» Objetivo do exercício: Retome o texto sobre os protestos de torcedores no futebol e dê continuidade a ele a partir de sua última frase.

» Texto fornecido:
------------
Fabio Perina 23 de setembro de 2018

“Muito dinheiro e pouco futebol”. “Queremos raça”. “Fora…” Esses são alguns dos discursos mais conhecidos e identificáveis como protestos de torcedores contra jogadores quando consideram que o time está em má fase. Suas manifestações são as mais diversas: xingamentos, faixas, pichações, dedo na cara de jogador, empurra-empurra, eventualmente alguns tapas. Torcedores que desafiam o elenco a uma “partida”. “Enterros” com velas e caixões com nomes de dirigentes (antigamente mais comuns) e jogadores (atualmente mais comuns) [1]. Objetos que se somam às cenas como alegorias: pipoca, pamonha, galinha, nariz de palhaço. E os locais que a revolta vem à tona também são cada vez mais diversos: dentro do estádio ou em seu entorno, CT ou sede social do clube, aeroportos e até casas noturnas.

Manifestações que despertam algum tipo de revolta ou indignação mas sobretudo um fascínio. Todo torcedor que já gozava e zoava com um torcedor rival em crise pelos maus resultados dentro de campo arruma até mais gozação com esses episódios fora de campo que a potencializam. Postura que transita entre a cobrança e o humor. “ACABOU A PAZ” (ironizado com o uso da grafia errada “ACOBOU A PAZ”). O certo é que dificilmente alguém que escuta uma ocorrência de CENAS LAMENTÁVEIS[2] fica neutro. Elas chacoalham as conversas sobre futebol em algum dia monótono.

A simples perspectiva de que haja algum tipo de protesto, seja lá qual for sua legitimidade, já acirra os ânimos. É comum que torcedores declarem reativado o “disque balada”, ou seja, uma expressão popular que remete a vigiar e se possível até mesmo intimidar jogadores ‘baladeiros’ em seus excessos pela noite. Não são raras as suspeitas no senso comum de que as diretorias dos clubes encorajem os protestos, vide mantendo os portões do clube aberto sem oferecer restrição à entrada dos torcedores. Servindo como um auxílio à diretoria de forma indireta. E em alguns raros casos os protestos são sugeridos de forma até mais direta[3].
------------
» Listagem:
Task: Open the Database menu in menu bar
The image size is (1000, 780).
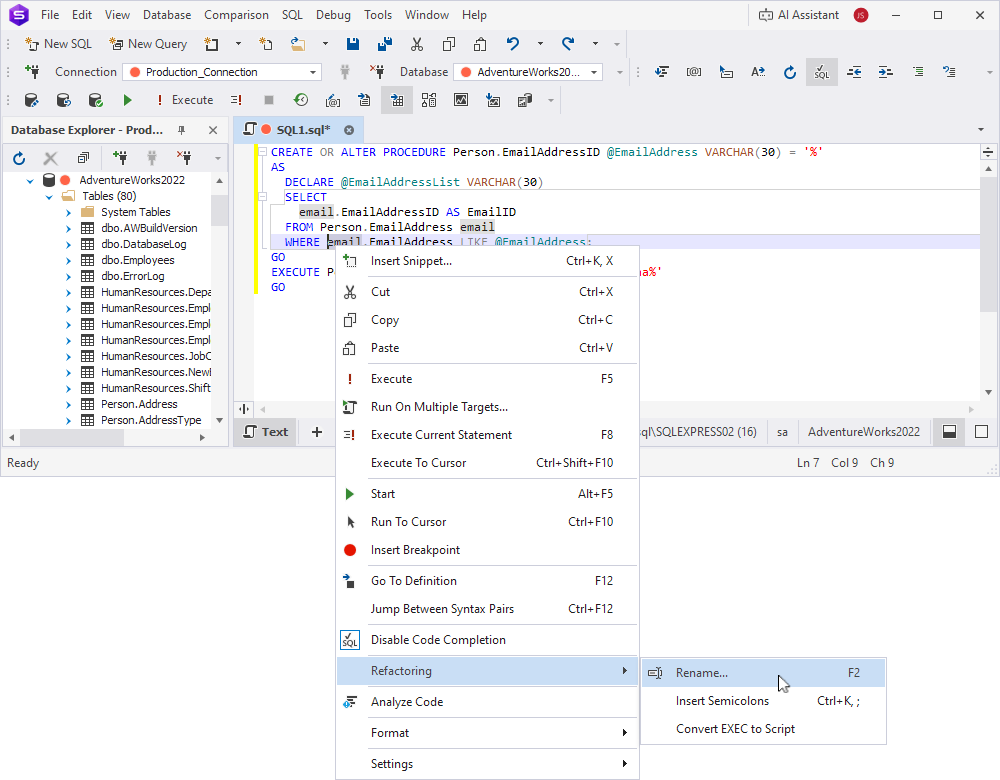Action: 167,15
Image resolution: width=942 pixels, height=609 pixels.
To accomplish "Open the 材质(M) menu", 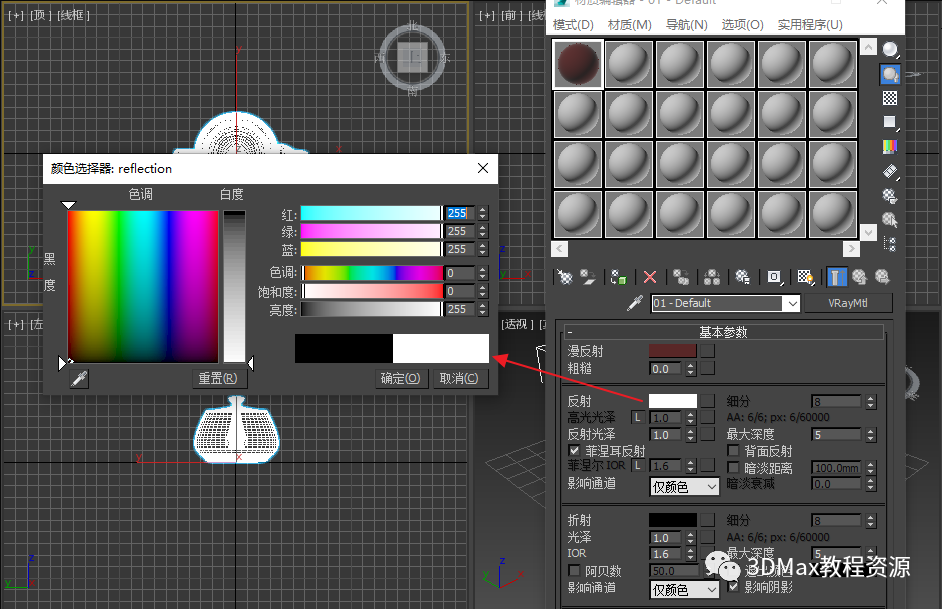I will click(x=629, y=24).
------------
» Resposta escrita:
Enfim, como já se percebe até aqui a ‘falação’ que se faz sobre esses causos e incidentes começa e termina na cascata de sempre que “isso não são torcedores” e dificilmente chega a uma análise mais profunda. Uma recente e pontual operação punitiva[4] sugeriu oficializar esse senso comum de que dirigentes de clubes tivessem vínculos estreitos demais com torcedores. Mas ao mesmo tempo mostrou que o sistema entra em “curtos-circuitos” que impedem a completa implementação do ‘futebol moderno’—ou seja, transformar essa relação clube-torcedor do paternalismo/clientelismo em comercial. Um caminho de obstáculos muito mais reais do que sua publicidade aparenta e que se deve alargar suas brechas para expor suas contradições. (Afinal, o liberalismo no Brasil é outra cascata…)

Avançando um pouco mais na discussão, fiquei curioso em propor alguma chave de leitura teórica que proporcione alguma lógica a esse volume de evidências tão dispersas. São as semelhanças dos protestos de torcedores contra jogadores com o conceito de ‘violência sacrificial’ de Girard[5] . Cuja reflexão original procurou tratar de um ritual pré-moderno no qual toda a sociedade sacrifica uma vítima (o famoso bode expiatório) acreditando poder colocar fim a uma escalada de violência sem fim que afetaria a todos.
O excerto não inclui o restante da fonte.